[Stored items]
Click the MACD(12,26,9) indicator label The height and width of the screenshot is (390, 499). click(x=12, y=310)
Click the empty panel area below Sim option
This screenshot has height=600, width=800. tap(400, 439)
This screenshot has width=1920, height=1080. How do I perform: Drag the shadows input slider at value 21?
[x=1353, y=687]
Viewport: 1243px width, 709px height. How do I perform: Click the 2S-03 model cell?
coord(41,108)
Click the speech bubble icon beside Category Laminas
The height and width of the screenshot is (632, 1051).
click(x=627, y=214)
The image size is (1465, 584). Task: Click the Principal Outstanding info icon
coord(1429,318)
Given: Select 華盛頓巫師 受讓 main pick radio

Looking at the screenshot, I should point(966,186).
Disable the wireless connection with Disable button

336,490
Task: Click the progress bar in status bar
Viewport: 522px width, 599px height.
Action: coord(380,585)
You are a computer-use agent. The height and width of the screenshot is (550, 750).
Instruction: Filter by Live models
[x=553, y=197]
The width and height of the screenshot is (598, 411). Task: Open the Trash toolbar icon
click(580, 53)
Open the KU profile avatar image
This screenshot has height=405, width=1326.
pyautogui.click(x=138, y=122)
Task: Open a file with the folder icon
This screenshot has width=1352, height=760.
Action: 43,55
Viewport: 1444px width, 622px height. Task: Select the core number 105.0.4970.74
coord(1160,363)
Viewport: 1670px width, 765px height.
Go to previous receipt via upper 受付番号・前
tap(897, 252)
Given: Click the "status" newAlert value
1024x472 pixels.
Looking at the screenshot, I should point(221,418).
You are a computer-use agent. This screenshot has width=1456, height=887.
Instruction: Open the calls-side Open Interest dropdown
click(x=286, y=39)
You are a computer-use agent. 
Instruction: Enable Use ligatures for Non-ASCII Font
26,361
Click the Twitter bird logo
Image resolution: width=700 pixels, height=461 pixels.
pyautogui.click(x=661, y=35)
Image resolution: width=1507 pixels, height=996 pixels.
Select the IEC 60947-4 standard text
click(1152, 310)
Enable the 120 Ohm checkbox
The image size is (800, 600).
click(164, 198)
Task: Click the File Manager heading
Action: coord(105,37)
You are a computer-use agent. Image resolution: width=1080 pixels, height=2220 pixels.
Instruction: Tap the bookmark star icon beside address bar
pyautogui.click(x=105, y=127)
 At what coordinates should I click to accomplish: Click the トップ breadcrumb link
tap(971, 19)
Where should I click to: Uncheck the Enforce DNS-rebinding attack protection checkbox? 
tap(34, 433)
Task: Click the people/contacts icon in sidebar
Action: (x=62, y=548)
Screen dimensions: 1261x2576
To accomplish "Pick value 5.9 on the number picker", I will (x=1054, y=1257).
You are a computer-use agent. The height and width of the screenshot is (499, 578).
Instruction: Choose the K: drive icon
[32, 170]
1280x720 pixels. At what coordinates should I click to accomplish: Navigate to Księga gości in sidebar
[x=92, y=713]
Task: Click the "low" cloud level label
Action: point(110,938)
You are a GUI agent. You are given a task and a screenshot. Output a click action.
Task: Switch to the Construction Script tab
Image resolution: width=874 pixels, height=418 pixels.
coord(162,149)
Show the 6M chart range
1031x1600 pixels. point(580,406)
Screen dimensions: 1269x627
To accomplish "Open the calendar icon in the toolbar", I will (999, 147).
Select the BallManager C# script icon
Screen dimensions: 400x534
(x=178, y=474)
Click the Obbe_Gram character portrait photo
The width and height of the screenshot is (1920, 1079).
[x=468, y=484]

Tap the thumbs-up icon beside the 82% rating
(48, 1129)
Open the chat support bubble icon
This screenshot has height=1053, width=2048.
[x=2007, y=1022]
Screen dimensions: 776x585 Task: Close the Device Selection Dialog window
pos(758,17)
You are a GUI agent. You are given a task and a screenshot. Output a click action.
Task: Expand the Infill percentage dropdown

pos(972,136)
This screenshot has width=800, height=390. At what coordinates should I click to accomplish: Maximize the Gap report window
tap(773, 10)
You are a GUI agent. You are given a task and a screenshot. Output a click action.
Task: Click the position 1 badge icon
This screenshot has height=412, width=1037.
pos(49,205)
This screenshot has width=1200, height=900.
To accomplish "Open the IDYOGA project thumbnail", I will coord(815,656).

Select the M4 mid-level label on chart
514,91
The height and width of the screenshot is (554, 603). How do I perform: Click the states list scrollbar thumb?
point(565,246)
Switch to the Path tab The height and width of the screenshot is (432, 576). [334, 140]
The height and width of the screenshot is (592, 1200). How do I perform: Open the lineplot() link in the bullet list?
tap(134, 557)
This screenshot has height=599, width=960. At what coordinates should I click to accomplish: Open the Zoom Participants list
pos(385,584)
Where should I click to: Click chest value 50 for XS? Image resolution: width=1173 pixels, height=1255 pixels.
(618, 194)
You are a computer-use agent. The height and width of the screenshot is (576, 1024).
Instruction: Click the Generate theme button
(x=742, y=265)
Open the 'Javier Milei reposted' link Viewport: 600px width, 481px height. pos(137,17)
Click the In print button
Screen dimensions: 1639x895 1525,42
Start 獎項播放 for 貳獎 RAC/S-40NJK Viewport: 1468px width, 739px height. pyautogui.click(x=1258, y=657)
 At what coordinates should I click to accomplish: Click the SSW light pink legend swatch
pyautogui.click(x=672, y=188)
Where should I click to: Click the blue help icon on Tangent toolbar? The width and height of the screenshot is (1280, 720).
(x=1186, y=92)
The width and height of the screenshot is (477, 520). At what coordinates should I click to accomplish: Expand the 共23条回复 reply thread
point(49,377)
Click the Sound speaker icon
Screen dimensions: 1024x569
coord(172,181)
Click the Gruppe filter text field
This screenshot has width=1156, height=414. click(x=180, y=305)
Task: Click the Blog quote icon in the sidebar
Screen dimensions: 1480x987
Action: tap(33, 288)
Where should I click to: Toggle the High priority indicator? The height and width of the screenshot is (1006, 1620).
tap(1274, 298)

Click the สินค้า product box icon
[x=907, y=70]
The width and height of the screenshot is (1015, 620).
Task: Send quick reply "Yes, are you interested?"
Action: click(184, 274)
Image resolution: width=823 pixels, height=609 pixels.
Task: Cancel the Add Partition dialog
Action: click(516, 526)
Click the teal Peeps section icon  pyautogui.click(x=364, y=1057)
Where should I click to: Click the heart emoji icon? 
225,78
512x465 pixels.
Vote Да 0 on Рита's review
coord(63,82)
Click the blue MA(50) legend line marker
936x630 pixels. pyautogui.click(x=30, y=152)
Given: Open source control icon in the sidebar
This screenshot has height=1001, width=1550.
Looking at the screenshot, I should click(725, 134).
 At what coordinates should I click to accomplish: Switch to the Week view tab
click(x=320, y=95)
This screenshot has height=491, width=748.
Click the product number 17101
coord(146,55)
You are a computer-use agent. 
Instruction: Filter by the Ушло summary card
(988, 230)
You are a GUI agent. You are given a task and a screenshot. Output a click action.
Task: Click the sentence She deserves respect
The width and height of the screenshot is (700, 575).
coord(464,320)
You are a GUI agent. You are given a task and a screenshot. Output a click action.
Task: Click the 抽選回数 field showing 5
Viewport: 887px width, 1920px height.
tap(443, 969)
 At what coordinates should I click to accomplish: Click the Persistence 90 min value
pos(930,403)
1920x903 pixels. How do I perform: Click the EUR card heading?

### [Exercise instructions]
Repeat each line above exactly as it stands.

### [Result of the task]
Click the MACD(12,26,9) indicator label The height and width of the screenshot is (390, 499). click(x=12, y=310)
Click the empty panel area below Sim option
This screenshot has height=600, width=800. tap(400, 439)
This screenshot has width=1920, height=1080. How do I perform: Drag the shadows input slider at value 21?
[x=1353, y=687]
Viewport: 1243px width, 709px height. How do I perform: Click the 2S-03 model cell?
coord(41,108)
Click the speech bubble icon beside Category Laminas
The height and width of the screenshot is (632, 1051).
click(x=627, y=214)
The image size is (1465, 584). Task: Click the Principal Outstanding info icon
coord(1429,318)
Given: Select 華盛頓巫師 受讓 main pick radio

Looking at the screenshot, I should point(966,186).
Disable the wireless connection with Disable button

336,490
Task: Click the progress bar in status bar
Viewport: 522px width, 599px height.
Action: coord(380,585)
You are a computer-use agent. The height and width of the screenshot is (550, 750).
Instruction: Filter by Live models
[x=553, y=197]
The width and height of the screenshot is (598, 411). Task: Open the Trash toolbar icon
click(580, 53)
Open the KU profile avatar image
This screenshot has height=405, width=1326.
pyautogui.click(x=138, y=122)
Task: Open a file with the folder icon
This screenshot has width=1352, height=760.
Action: 43,55
Viewport: 1444px width, 622px height. Task: Select the core number 105.0.4970.74
coord(1160,363)
Viewport: 1670px width, 765px height.
Go to previous receipt via upper 受付番号・前
tap(897, 252)
Given: Click the "status" newAlert value
1024x472 pixels.
Looking at the screenshot, I should point(221,418).
You are a computer-use agent. This screenshot has width=1456, height=887.
Instruction: Open the calls-side Open Interest dropdown
click(x=286, y=39)
You are a computer-use agent. 
Instruction: Enable Use ligatures for Non-ASCII Font
26,361
Click the Twitter bird logo
Image resolution: width=700 pixels, height=461 pixels.
pyautogui.click(x=661, y=35)
Image resolution: width=1507 pixels, height=996 pixels.
Select the IEC 60947-4 standard text
click(1152, 310)
Enable the 120 Ohm checkbox
The image size is (800, 600).
click(164, 198)
Task: Click the File Manager heading
Action: coord(105,37)
You are a computer-use agent. Image resolution: width=1080 pixels, height=2220 pixels.
Instruction: Tap the bookmark star icon beside address bar
pyautogui.click(x=105, y=127)
 At what coordinates should I click to accomplish: Click the トップ breadcrumb link
tap(971, 19)
Where should I click to: Uncheck the Enforce DNS-rebinding attack protection checkbox? 
tap(34, 433)
Task: Click the people/contacts icon in sidebar
Action: (x=62, y=548)
Screen dimensions: 1261x2576
To accomplish "Pick value 5.9 on the number picker", I will (x=1054, y=1257).
You are a computer-use agent. The height and width of the screenshot is (499, 578).
Instruction: Choose the K: drive icon
[32, 170]
1280x720 pixels. At what coordinates should I click to accomplish: Navigate to Księga gości in sidebar
[x=92, y=713]
Task: Click the "low" cloud level label
Action: point(110,938)
You are a GUI agent. You are given a task and a screenshot. Output a click action.
Task: Switch to the Construction Script tab
Image resolution: width=874 pixels, height=418 pixels.
coord(162,149)
Show the 6M chart range
1031x1600 pixels. point(580,406)
Screen dimensions: 1269x627
To accomplish "Open the calendar icon in the toolbar", I will (999, 147).
Select the BallManager C# script icon
Screen dimensions: 400x534
(x=178, y=474)
Click the Obbe_Gram character portrait photo
The width and height of the screenshot is (1920, 1079).
[x=468, y=484]

Tap the thumbs-up icon beside the 82% rating
(48, 1129)
Open the chat support bubble icon
This screenshot has height=1053, width=2048.
[x=2007, y=1022]
Screen dimensions: 776x585 Task: Close the Device Selection Dialog window
pos(758,17)
You are a GUI agent. You are given a task and a screenshot. Output a click action.
Task: Expand the Infill percentage dropdown

pos(972,136)
This screenshot has width=800, height=390. At what coordinates should I click to accomplish: Maximize the Gap report window
tap(773, 10)
You are a GUI agent. You are given a task and a screenshot. Output a click action.
Task: Click the position 1 badge icon
This screenshot has height=412, width=1037.
pos(49,205)
This screenshot has width=1200, height=900.
To accomplish "Open the IDYOGA project thumbnail", I will coord(815,656).

Select the M4 mid-level label on chart
514,91
The height and width of the screenshot is (554, 603). How do I perform: Click the states list scrollbar thumb?
point(565,246)
Switch to the Path tab The height and width of the screenshot is (432, 576). [334, 140]
The height and width of the screenshot is (592, 1200). How do I perform: Open the lineplot() link in the bullet list?
tap(134, 557)
This screenshot has height=599, width=960. At what coordinates should I click to accomplish: Open the Zoom Participants list
pos(385,584)
Where should I click to: Click chest value 50 for XS? Image resolution: width=1173 pixels, height=1255 pixels.
(618, 194)
You are a computer-use agent. The height and width of the screenshot is (576, 1024).
Instruction: Click the Generate theme button
(x=742, y=265)
Open the 'Javier Milei reposted' link Viewport: 600px width, 481px height. pos(137,17)
Click the In print button
Screen dimensions: 1639x895 1525,42
Start 獎項播放 for 貳獎 RAC/S-40NJK Viewport: 1468px width, 739px height. pyautogui.click(x=1258, y=657)
 At what coordinates should I click to accomplish: Click the SSW light pink legend swatch
pyautogui.click(x=672, y=188)
Where should I click to: Click the blue help icon on Tangent toolbar? The width and height of the screenshot is (1280, 720).
(x=1186, y=92)
The width and height of the screenshot is (477, 520). At what coordinates should I click to accomplish: Expand the 共23条回复 reply thread
point(49,377)
Click the Sound speaker icon
Screen dimensions: 1024x569
coord(172,181)
Click the Gruppe filter text field
This screenshot has width=1156, height=414. click(x=180, y=305)
Task: Click the Blog quote icon in the sidebar
Screen dimensions: 1480x987
Action: tap(33, 288)
Where should I click to: Toggle the High priority indicator? The height and width of the screenshot is (1006, 1620).
tap(1274, 298)

Click the สินค้า product box icon
[x=907, y=70]
The width and height of the screenshot is (1015, 620).
Task: Send quick reply "Yes, are you interested?"
Action: click(184, 274)
Image resolution: width=823 pixels, height=609 pixels.
Task: Cancel the Add Partition dialog
Action: click(516, 526)
Click the teal Peeps section icon  pyautogui.click(x=364, y=1057)
Where should I click to: Click the heart emoji icon? 
225,78
512x465 pixels.
Vote Да 0 on Рита's review
coord(63,82)
Click the blue MA(50) legend line marker
936x630 pixels. pyautogui.click(x=30, y=152)
Given: Open source control icon in the sidebar
This screenshot has height=1001, width=1550.
Looking at the screenshot, I should click(725, 134).
 At what coordinates should I click to accomplish: Switch to the Week view tab
click(x=320, y=95)
This screenshot has height=491, width=748.
Click the product number 17101
coord(146,55)
You are a computer-use agent. 
Instruction: Filter by the Ушло summary card
(988, 230)
You are a GUI agent. You are given a task and a screenshot. Output a click action.
Task: Click the sentence She deserves respect
The width and height of the screenshot is (700, 575).
coord(464,320)
You are a GUI agent. You are given a task and a screenshot. Output a click action.
Task: Click the 抽選回数 field showing 5
Viewport: 887px width, 1920px height.
tap(443, 969)
 At what coordinates should I click to accomplish: Click the Persistence 90 min value
pos(930,403)
1920x903 pixels. How do I perform: Click the EUR card heading?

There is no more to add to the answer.